• REQUIREMENT A:
In the Project SEARCH article, in which department did Kabrien Watts begin working?
• REQUIREMENT B:
Continue the Project SEARCH article from its last line.

*** EXCERPT Section Begins ***

Feb. 10, 2022, 10:00 AM

Kabrien Watts recently became the 100th employee hired through the Project SEARCH program.
Kabrien Watts recently became the 100th employee hired through the Project SEARCH program. (photo by Susan Urmy)

by Jessica Pasley

Since 2005 Project SEARCH has been opening employment doors for young adults with intellectual and developmental disabilities.

The program recently marked a milestone when it hired its 100th employee, Kabrien Watts.

“It’s a huge milestone for us,” said Brandon Pflug, instructor for the program at Vanderbilt University Medical Center. “It really speaks to the dedication of all the folks who participate in the program as well as Vanderbilt’s leadership.

“Serving as an intern in our program does not guarantee employment. Our participants put in a lot of hard work, and it helps to have such incredible support through the various managers and areas within Vanderbilt over the years.”

Watts began working in Environmental Services at Monroe Carell Jr. Children’s Hospital at Vanderbilt on Feb. 7.

Project SEARCH, a nine-month unpaid internship, is a partnership between VUMC, which serves as the host business site, Progress Inc., the provider agency, and Vocational Rehabilitation, the funding provider.

Children’s Hospital was the first Project SEARCH site in Tennessee, offering students/interns free job training, educational development and employment opportunities at Monroe Carell Jr. Children’s Hospital at Vanderbilt, Vanderbilt University Hospital, The Vanderbilt Clinic, Vanderbilt University, Vanderbilt Health One Hundred Oaks and Vanderbilt Wilson County Hospital. Pflug hopes to expand the reach of the program in the coming months.

*** EXCERPT Section Ends ***
*** LISTED ENTRIES Section Begins ***

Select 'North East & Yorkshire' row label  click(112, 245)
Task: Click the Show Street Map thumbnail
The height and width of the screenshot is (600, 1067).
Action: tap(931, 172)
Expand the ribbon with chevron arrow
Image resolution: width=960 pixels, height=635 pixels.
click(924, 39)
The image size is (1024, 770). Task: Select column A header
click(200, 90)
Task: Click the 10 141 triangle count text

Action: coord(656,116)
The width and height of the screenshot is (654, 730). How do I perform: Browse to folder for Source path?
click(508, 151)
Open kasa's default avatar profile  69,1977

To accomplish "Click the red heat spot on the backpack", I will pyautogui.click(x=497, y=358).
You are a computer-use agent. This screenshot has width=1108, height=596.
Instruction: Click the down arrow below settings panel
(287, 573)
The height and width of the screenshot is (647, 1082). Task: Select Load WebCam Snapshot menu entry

*** LISTED ENTRIES Section Ends ***

• EXERCISE ANSWER A:
Environmental Services at Monroe Carell Jr. Children's Hospital at Vanderbilt.

• EXERCISE ANSWER B:
Interns attend six-hour training sessions Monday through Friday in the classroom located in the basement of Children’s Hospital, learning an array of life skills needed for the future, including budgeting, resume creation, making travel arrangements to and from the jobsite, as well as communicating with supervisors, guests and peers. Typical rotations of the program include environmental services, guest services and nutrition services. The program can provide interns to 36 departments at VUMC.

Since the program’s inception, 117 interns have graduated from Project SEARCH at Vanderbilt, placing it as one of the top performing programs in the world, said Pflug.

“We have an overall 85% success rate,” said Pflug. “If you break down even further, since 2016, 97% of our participants achieved successful employment meeting the program’s four criteria: job integration (a setting of employees with and without disabilities); making a prevailing wage (at least minimum wage); employment is nonseasonal; and jobs provide 16 hours or more a week.

“We continue to provide support and career guidance once our interns are a part of the workforce. We also have a high retention rate. Not many departments are hiring folks at entry-level positions for seven years or more. It’s a sound business investment to hire our interns, who do a really solid job,” Pflug said.

There are 658 Project SEARCH sites worldwide in 10 countries and within 48 of the United States.